I know that this is nothing compared to what others close to me are going through. In addition to a hurricane displacing loved ones on the East coast, this past week also saw the death of a coworker and a major and very painful surgery for my closest grandmother. My story cannot compare to these.

With all this, it is odd that it is the small things that can be unexpectedly difficult. As I cleaned out J's room tonight so we could start to fill it with baby stuff, I ran in to baby pamphlets from after his birth -- tips to new parents about how to care for a newborn -- covered with a thin layer of dust. Odd. This was the week J was supposed to be born.
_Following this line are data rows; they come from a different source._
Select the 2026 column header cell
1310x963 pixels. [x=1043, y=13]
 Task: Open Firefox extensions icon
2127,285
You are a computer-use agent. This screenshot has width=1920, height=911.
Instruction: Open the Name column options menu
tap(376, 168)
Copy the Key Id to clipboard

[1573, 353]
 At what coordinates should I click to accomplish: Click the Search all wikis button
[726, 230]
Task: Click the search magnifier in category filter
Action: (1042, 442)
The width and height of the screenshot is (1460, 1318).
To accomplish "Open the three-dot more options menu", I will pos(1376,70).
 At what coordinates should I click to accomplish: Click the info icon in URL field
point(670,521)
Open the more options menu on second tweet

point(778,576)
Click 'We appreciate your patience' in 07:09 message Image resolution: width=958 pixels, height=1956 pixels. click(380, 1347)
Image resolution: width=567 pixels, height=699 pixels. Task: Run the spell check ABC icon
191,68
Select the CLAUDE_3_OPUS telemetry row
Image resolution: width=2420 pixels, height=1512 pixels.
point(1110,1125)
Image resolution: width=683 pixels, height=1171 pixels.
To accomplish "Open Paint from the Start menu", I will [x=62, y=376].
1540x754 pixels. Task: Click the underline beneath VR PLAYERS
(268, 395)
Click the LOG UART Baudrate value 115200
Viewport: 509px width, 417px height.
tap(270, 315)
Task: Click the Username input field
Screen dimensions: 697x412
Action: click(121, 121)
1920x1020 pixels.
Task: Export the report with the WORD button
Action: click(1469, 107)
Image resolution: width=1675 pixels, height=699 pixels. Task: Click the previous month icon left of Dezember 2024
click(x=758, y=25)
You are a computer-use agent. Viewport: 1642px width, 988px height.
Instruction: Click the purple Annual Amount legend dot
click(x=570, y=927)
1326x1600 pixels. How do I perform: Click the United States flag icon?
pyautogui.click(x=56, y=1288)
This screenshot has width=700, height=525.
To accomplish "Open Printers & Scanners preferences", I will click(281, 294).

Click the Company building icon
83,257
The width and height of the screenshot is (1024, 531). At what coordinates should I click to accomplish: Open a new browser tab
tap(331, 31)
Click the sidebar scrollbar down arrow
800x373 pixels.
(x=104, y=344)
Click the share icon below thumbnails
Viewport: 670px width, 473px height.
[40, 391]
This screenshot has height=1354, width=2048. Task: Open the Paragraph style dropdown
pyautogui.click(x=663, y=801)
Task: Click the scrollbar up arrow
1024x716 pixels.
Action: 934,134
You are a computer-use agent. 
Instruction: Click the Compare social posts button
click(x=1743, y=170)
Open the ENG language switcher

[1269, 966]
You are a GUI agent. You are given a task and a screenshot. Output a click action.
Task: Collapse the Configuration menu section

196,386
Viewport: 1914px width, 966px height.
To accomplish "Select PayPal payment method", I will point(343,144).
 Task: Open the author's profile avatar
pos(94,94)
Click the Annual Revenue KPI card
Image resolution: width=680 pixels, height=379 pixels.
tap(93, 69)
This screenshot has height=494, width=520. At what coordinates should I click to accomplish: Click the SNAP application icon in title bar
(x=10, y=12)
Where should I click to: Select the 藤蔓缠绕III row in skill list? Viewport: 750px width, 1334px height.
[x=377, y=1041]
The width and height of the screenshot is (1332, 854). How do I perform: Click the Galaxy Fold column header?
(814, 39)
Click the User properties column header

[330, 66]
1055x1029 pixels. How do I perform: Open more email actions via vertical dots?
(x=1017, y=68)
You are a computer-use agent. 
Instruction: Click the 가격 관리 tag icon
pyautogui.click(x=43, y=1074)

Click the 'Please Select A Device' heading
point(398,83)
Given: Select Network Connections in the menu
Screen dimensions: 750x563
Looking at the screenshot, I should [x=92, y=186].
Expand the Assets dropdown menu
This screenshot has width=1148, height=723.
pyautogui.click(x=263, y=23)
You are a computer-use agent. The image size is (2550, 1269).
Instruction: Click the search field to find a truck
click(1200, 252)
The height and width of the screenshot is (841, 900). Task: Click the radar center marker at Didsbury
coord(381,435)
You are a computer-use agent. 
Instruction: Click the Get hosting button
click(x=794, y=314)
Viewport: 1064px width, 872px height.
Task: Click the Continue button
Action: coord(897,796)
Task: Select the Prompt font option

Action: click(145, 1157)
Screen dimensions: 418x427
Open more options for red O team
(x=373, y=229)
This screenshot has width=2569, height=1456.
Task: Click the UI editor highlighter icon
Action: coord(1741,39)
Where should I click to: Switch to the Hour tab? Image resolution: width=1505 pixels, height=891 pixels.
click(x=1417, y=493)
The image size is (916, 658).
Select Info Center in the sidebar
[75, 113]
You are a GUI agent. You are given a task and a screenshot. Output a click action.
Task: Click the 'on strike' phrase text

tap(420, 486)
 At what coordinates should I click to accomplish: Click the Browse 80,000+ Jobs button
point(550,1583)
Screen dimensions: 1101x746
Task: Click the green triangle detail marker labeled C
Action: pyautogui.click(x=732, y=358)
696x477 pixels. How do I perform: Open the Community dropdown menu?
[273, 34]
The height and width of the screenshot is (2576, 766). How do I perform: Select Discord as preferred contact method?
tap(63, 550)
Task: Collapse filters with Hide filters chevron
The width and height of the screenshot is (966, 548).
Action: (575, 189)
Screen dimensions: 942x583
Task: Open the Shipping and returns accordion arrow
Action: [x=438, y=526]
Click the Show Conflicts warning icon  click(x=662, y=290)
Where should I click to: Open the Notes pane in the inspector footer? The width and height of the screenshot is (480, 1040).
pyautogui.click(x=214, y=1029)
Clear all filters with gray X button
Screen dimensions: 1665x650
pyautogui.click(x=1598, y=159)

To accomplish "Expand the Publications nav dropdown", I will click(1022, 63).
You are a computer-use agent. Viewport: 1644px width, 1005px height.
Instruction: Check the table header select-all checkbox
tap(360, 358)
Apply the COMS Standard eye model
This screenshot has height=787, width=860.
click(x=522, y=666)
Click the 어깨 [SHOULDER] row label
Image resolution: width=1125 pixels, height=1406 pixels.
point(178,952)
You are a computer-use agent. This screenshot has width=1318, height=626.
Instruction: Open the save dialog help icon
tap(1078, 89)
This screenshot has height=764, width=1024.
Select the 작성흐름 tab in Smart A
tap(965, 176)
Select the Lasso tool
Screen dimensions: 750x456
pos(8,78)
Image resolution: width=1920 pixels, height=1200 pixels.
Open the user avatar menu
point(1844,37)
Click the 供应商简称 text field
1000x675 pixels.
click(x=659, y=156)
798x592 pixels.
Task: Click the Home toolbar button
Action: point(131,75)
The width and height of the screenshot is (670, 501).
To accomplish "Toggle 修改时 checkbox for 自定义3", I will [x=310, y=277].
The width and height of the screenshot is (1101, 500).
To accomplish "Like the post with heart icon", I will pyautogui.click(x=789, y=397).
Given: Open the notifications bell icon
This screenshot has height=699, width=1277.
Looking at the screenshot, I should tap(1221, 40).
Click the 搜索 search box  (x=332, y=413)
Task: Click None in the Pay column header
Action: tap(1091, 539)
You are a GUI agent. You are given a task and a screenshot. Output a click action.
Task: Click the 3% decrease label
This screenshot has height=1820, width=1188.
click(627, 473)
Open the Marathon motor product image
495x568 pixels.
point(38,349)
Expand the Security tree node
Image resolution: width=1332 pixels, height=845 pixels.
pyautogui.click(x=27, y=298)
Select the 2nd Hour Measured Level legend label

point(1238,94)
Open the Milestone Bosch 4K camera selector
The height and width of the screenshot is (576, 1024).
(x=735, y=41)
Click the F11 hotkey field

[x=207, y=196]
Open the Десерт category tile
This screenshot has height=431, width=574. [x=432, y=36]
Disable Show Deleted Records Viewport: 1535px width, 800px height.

Too much emotional weight. I think I'd like to crawl into a tight cave for a bit. Instead, I poke out these words to you in hopes that being heard might be therapy enough to get us through the next month. We can almost see the finish line. Thank you again, so much, for running with us.

And those of you (that we know about) that are running your own difficult race, you are in our prayers and we hope you feel surrounded.


  1. I liked this post, especially the comparison to the leaf maze. We're coming up on the due date anniversary for Jax soon, too. I'm not sure how it's going to hit me yet. Last year was really hard for me, but I think this year will be easier. I hope so!

  2. Thanks for your comment! Jax was due just a few weeks after JAM, right? And born just a few weeks after him, too? I hope it hits easier this year than last. Maybe some day the due date will come and go without us even realizing it was there. Maybe someday we'll get used to our "fall" babies summer birthdays.